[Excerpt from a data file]

────────────────────

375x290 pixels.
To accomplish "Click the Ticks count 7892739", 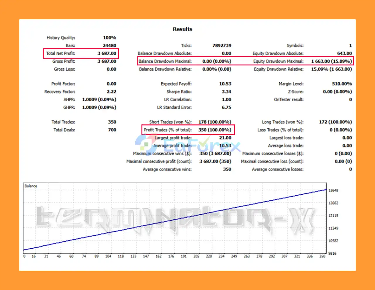I will 221,45.
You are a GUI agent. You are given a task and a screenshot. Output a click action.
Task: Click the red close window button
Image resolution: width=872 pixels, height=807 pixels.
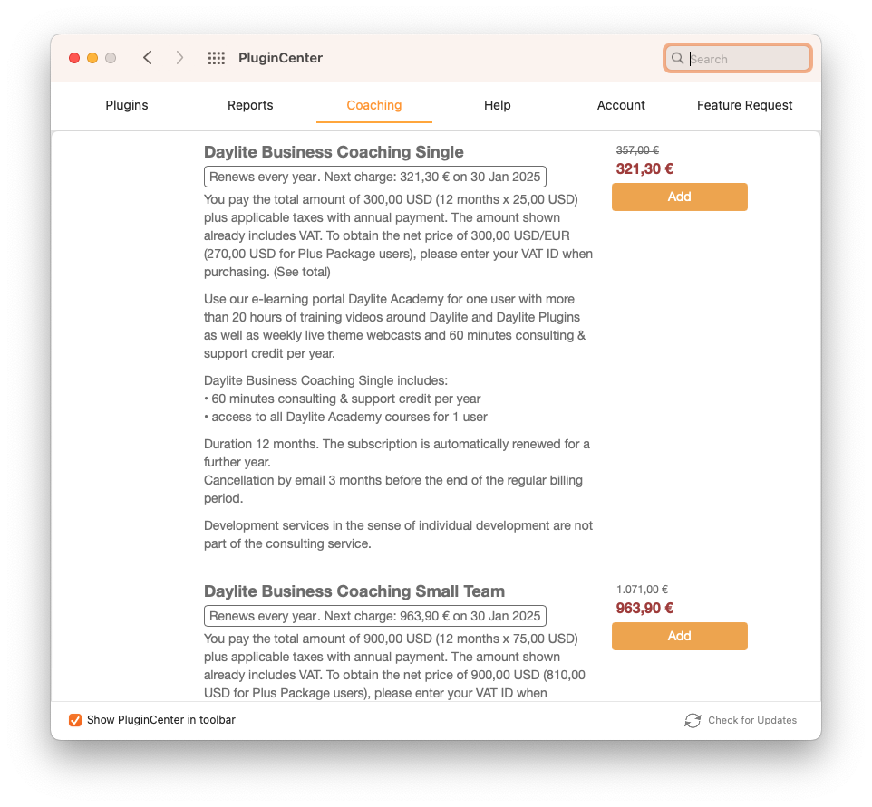point(74,58)
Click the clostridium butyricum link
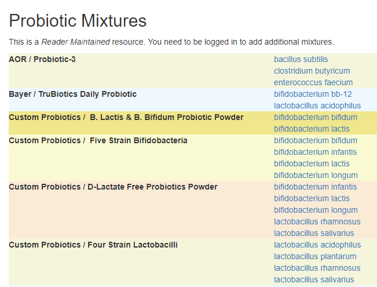The image size is (377, 287). (x=312, y=71)
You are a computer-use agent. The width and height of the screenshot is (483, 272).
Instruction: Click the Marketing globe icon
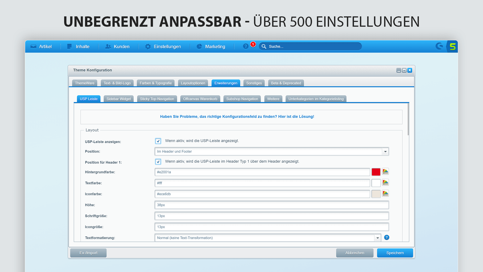[199, 46]
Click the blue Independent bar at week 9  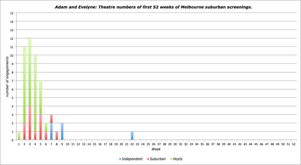click(x=62, y=131)
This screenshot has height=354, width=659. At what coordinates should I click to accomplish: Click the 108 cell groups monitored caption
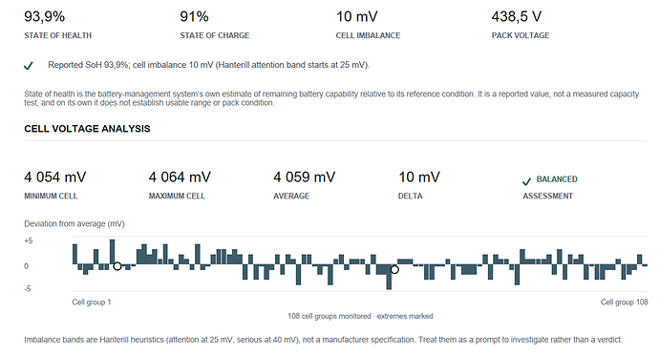[360, 316]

────────────────────

Task prompt: Return each line of the listing above that contains the string "width", treating matches as case-sensitive.

Response to the exercise:
Image resolution: width=872 pixels, height=807 pixels.
You are a computer-use agent. The width and height of the screenshot is (483, 272).
This screenshot has height=354, width=659. At what coordinates should I click to accomplish: Click the 108 cell groups monitored caption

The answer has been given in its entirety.